In June of 1583 the Italian philosopher Giordano Bruno appeared in England and delivered lectures at Oxford, contradicting the university’s continuing dogma that every object in the universe orbited a centrally positioned earth. The free- thinking Bruno preached in favor of the Copernican solar system and also proposed that the Sun was just another star moving in space. Inevitably, the university academics rebuked him.
“Oxford University and Giordano Bruno were celestial bodies in opposition,” Anderson notes. “The university preached the ancient geocentric theories of Aristotle and Ptolemy. Every object in the heavens, it was said, orbited the earth, and the earth occupied the center of the universe.” Bruno advanced the heresies that “the stars, contrary to fixed church doctrine, are free-floating objects in a fluid celestial firmament; that the universe is infinite, leaving no room for a physical heaven or hell; and that elements in the universe (called ‘monads’) contain a divine spark at the root of life itself. Even the dust from which we are made contains this spark.”
If circumstances lead me, I will find
Where truth is hid, though it were hid indeed
Within the center.
Polonius, Hamlet (2.2)
Oxfordians have made a compelling case that de Vere began to set down the first of many versions of Hamlet as early as 1583, creating a fictional world at the Danish court that reflected the real world at the English court, with Hamlet essentially a selfportrait and Claudius representing Elizabeth’s former lover, Leicester, who was thought to be a ‘serial poisoner,’ as well as Her Majesty’s ambitious friend.
He would be launching into Hamlet just when discussions of the new ideas about the heavens were accelerating in England. The prince is a student at the University of Wittenberg in Germany, a major center for the Copernican theory; in fact, Giordano Bruno went on to teach at Wittenberg, where he could freely voice his bold ideas. (Later he was imprisoned for seven years before the Roman Inquisition burned him at the stake in 1600 for heresy.) The main storyline of Hamlet, of course, is that Claudius has usurped the throne of Denmark, depriving Hamlet of his rightful place. However, according to Peter Usher, Professor Emeritus of Astronomy and Astrophysics at Pennsylvania State University, the play is also “an allegorical description of the competition between two cosmological models.” On one side is the heliocentric universe of Copernicus being taught at Wittenberg and personified by Hamlet; on the other is the old geocentric order, personified by Claudius (named for the ancient astronomer Claudius Ptolemy).
Claudius: How is it that the clouds still hang on you?
Hamlet: Not so, my lord. I am too much in the Sun. (1.2)
Hamlet deserves to be king, the royal sun at the center. According to the new astronomy of Copernicus and the sun-centered universe of Digges, the prince belongs on the throne at the center of the realm. As such, he is dangerous to the stability of the old hierarchy and, therefore, poses a direct threat to Claudius and Gertrude.
Horatio: This bodes some strange eruption to our state. (1.1)
Hamlet: The time is out of joint. O cursed spite
That ever I was born to set it right! (1.5)

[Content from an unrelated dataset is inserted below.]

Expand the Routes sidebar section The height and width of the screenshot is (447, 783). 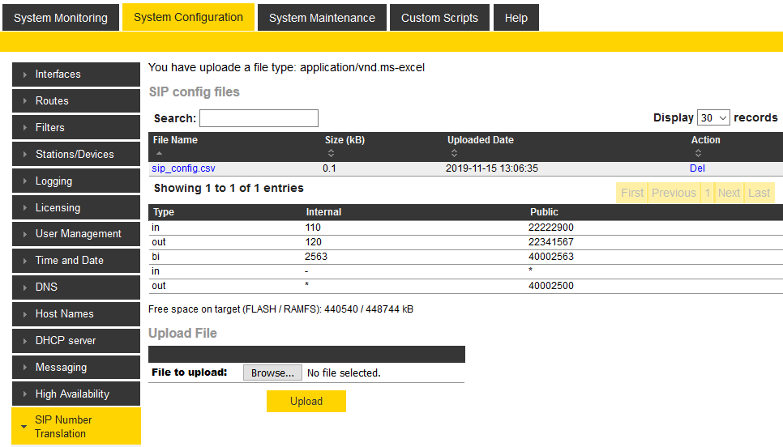tap(76, 101)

Within the cosmological allegory, the play is full of allusions to this struggle between the old and new structures. “The idea of a rotating and revolving earth was counter-intuitive to most people and contrary to established religious and scientific doctrine,” Usher writes. When Claudius and Gertrude express their desire that Hamlet not return to Wittenberg, they do so by saying that such a course is “most retrograde to our desire”– an astronomical term for contrary motion, that is, the prince’s motion away from them and toward the Copernican cosmology as taught at Wittenberg – the same place where Martin Luther had initiated the Protestant Reformation that was also disrupting the traditional order in England.